## Exercise text
>>>

The proliferation of melanoma cells in a time- and dose-dependent fashion was inhibited by berberine, and cell apoptosis was dose-dependently induced by the same compound. Moreover, low concentrations of berberine caused cell cycle arrest in the G2/M and S phases, whereas high concentrations of berberine showed cell cycle arrest in the G2/M phase [220]. The effect of a combination of cisplatin and berberine-PDT in cisplatin-resistant melanoma cells was investigated. It was reported that cisplatin and berberine-PDT combined treatment triggered the MAPK signaling pathway and inhibition of p38 MAPK [221]. Berberine’s role in melanoma cancer was noted, and it was suggested it may be a valuable adjuvant therapeutic agent in the treatment of melanoma via the PI3K/Akt pathway [187]. K1735-M2 mouse and WM793 human melanoma cells were treated with varying concentrations of berberine, and changes in cell cycle progression, DNA synthesis, cell proliferation, and cell death were measured to test the relationships between berberine uptake, distribution, and cellular effect in melanoma cells. In a melanoma cell line, berberine at various concentrations has different effects on cellular localization patterns and the cell cycle [222]. In melanoma cells, berberine inhibited epithelial mesenchymal transition by regulating PI3K/AKT and RAR/RAR through cross-talk [223]. Berberine showed role in the downregulation the expression level of p-AKT, p-PI3K, and retinoic acid receptor α (RARα) as well as upregulation the expression level of retinoic acid receptor β and γ. These effects of PI3 kinase inhibitor LY294002 treatment mimicked berberine treatment except the expression level of RARγ [224].

<<<

Records taken from a dataset
>>>

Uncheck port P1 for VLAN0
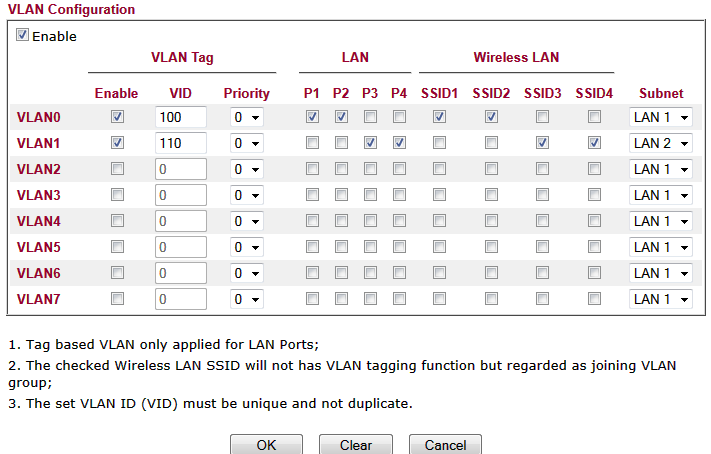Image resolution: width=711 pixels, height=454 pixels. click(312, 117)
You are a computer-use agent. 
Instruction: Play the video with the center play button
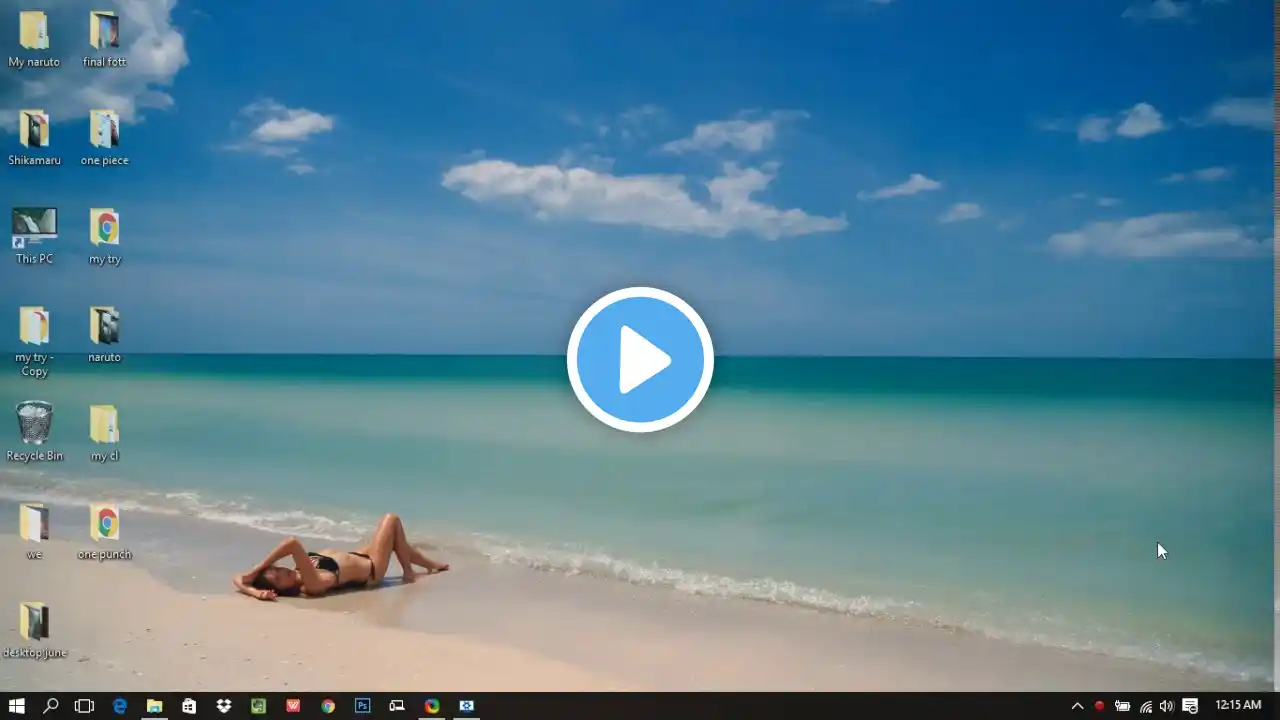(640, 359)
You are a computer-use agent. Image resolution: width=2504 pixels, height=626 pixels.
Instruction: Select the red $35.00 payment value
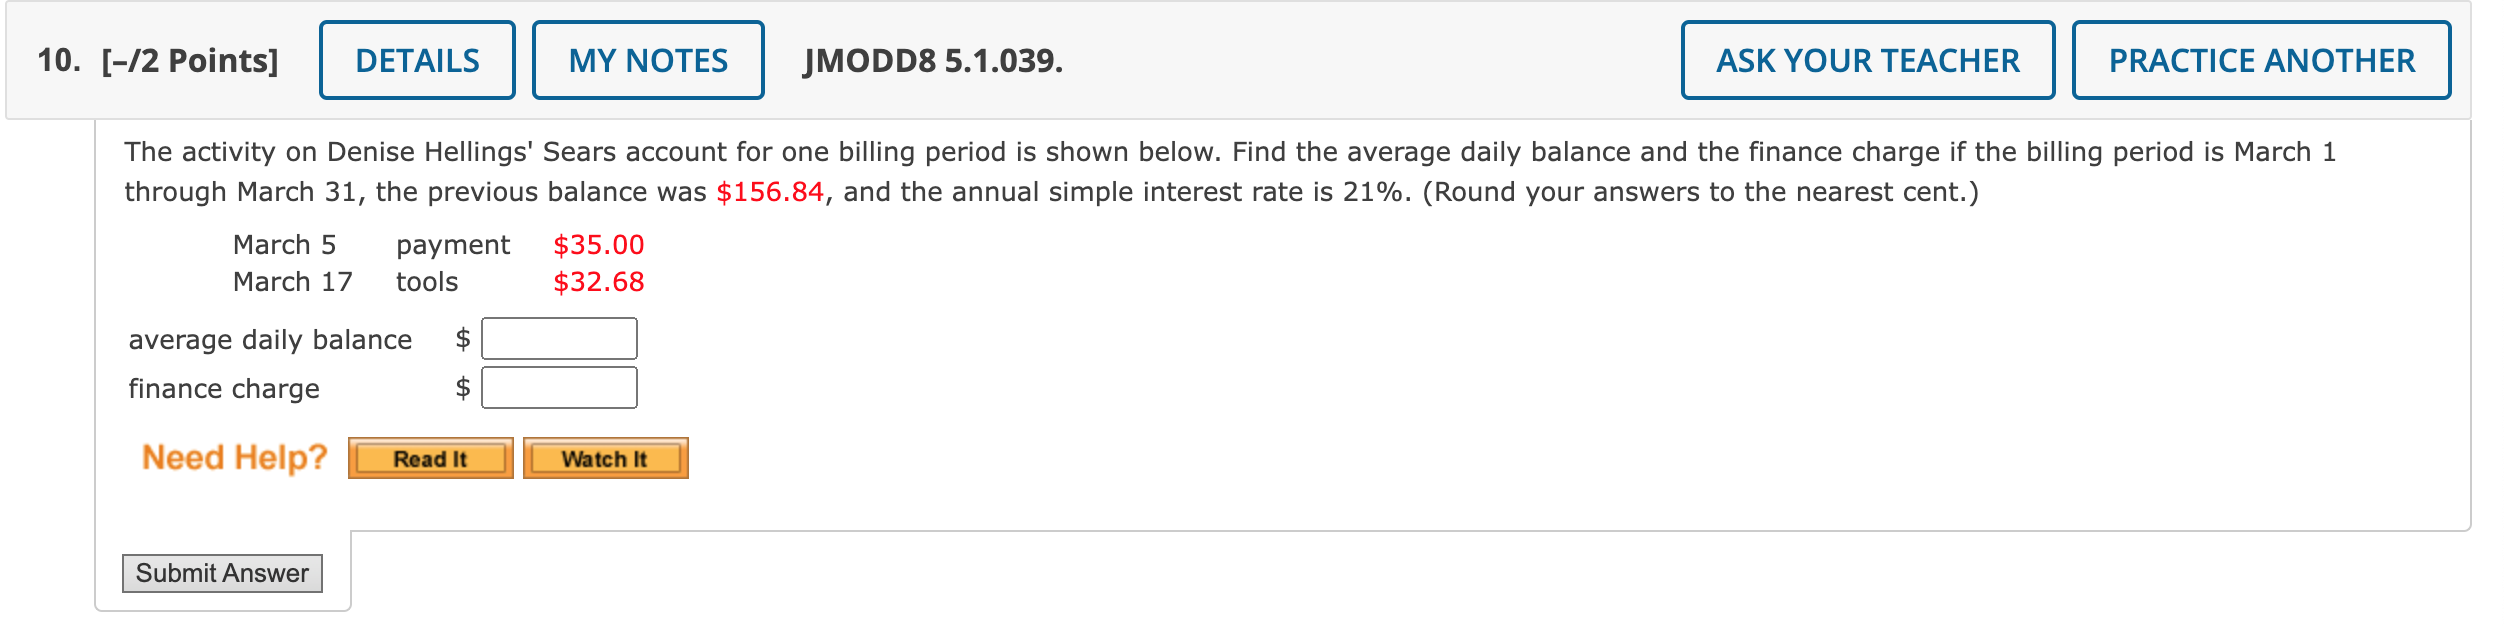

<<<

## What the task requires
In the berberine passage, list every protein whose expression level berberine is said to lower or raise, and mark each one as lowered or raised. These records have nothing to do with the berberine passage.

## Written reply
p-AKT: lowered
p-PI3K: lowered
retinoic acid receptor α (RARα): lowered
retinoic acid receptor β: raised
retinoic acid receptor γ: raised